09:30, December 27, 2012

BEIJING, Dec. 26 (Xinhua) -- Chinese lawmakers on Wednesday suggested more efforts were needed on improving and protecting the quality of the country's arable land.

Members of the Standing Committee of National People's Congress made the suggestion at a panel discussion on a State Council report about land administration, which was submitted to the top legislature for deliberation.

Lu Yongxiang, vice chairman of the NPC Standing Committee, suggested the government invest more money to upgrade medium or lower-yield farmland, which accounts for about 70 percent of the country's arable land.

Efforts should be made to improve soil and irrigation and restore polluted soil in order to boost both agricultural production and ecological benefits, he said.

China applies the principle of "reclaiming the same area of land as is used."

Users shall be responsible for reclaiming the same area and quality of cultivated land they use for construction of non-agricultural projects, the Land Administration Law stipulates.

Wang Yunkun, an NPC Standing Committee member, voiced his doubts on the quality of compensated land and suggested the NPC and relevant departments of the State Council, or Cabinet, conduct comprehensive checks nationwide.

"Farmland is not easy to cultivate. It usually takes dozens or hundreds of years," he said.

Hou Jianguo, an NPC Standing Committee member said, "People should realize that high-yield farmland is a precious resource that is nonrenewable."
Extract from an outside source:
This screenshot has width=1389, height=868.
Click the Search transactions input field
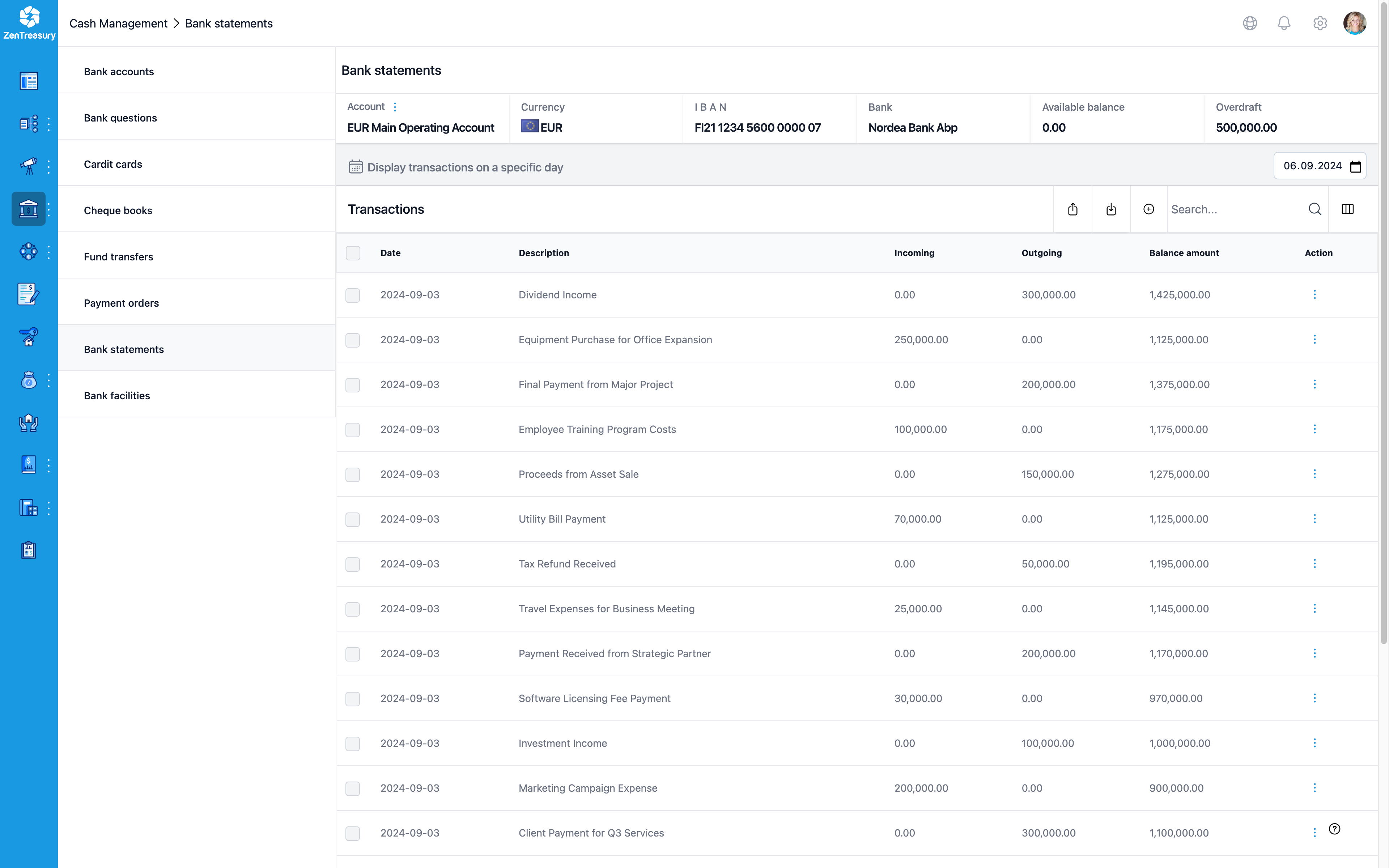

Hou urged the government to strictly implement the principle of "reclaiming the same area of land as is used."

He added, "Some special protection zones should be set up to better protect high-yield arable land."

China's per capita arable land is only about 1.35 mu, lower than half of the world average. High-yield farmland only accounts for 30 percent of the total arable land and the country has little backup resources available, according to the report.

To ensure grain security, the country has drawn a "red line" of 1.8 billion mu (120 million hectares) as the official minimum of arable land to feed the world's largest population.

However, with rapid urbanization and massive infrastructure construction, the country is already edging dangerously close to the tipping point, with just 1.82 billion mu available as of 2011, figures from the report showed.